Governance Assessment
- Strengths
- Independent director with highly relevant M&A/governance expertise and medtech exposure; progressed to Compensation Chair and serves on Audit—supports board effectiveness around incentive design and financial oversight.
- Strong investor support in 2025 director election; say‑on‑pay passed comfortably; Compensation Committee retains Mercer as independent advisor with no other services, mitigating consultant conflicts.
- Company-level governance: anti-hedging/anti-pledging policy and Dodd-Frank–compliant clawback in place.
- Watch items / potential conflicts
- Related‑party exposure arises from Beeson’s investment in the August 2022 private placement via an affiliated entity; fully disclosed, with no additional related‑party transactions reported.
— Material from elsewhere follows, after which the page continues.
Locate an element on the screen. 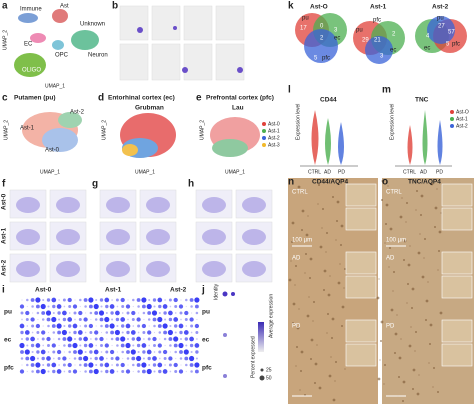  legend-swatch is located at coordinates (264, 138).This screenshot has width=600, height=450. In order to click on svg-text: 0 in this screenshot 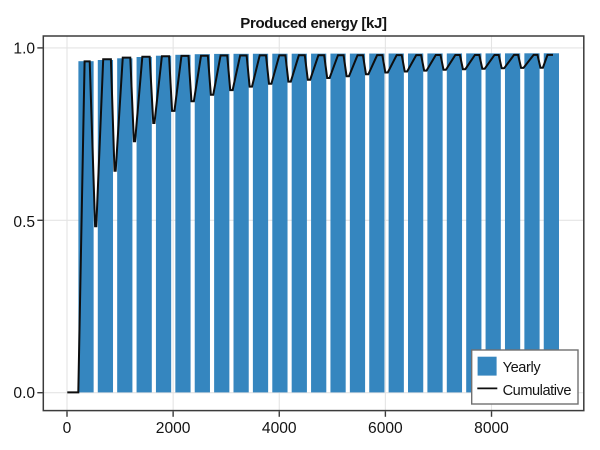, I will do `click(68, 428)`.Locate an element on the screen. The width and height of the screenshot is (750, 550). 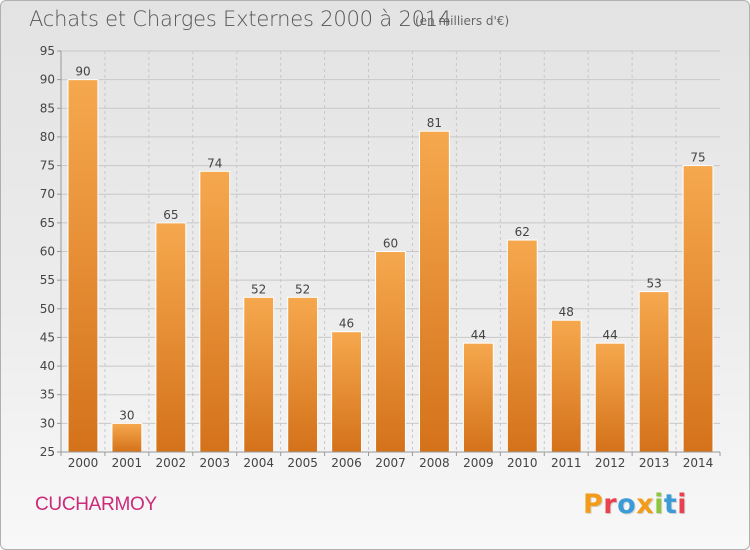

Monitor any future dealings between XTNT and entities connected to Beeson’s law practice.
- Engagement/attendance
- Board met 17 times in 2024; the Company disclosed each director met at least 75% attendance; all directors attended the 2024 annual meeting. Committee workloads (Audit 5x; Compensation 3x in 2024) indicate active oversight cadence.
- Compensation structure signals
- Director pay mix tilted toward equity in 2024 (stock $97,297 vs cash $73,125), reinforcing ownership alignment; no director option grants in 2024 vs prior-year options—shift toward RSU/DSU reduces risk and potential overhang.
RED FLAGS: None acute disclosed. The only flagged item is historical related‑party participation in the 2022 private placement; continue monitoring for any Jones Day engagements or other related‑party transactions involving Beeson.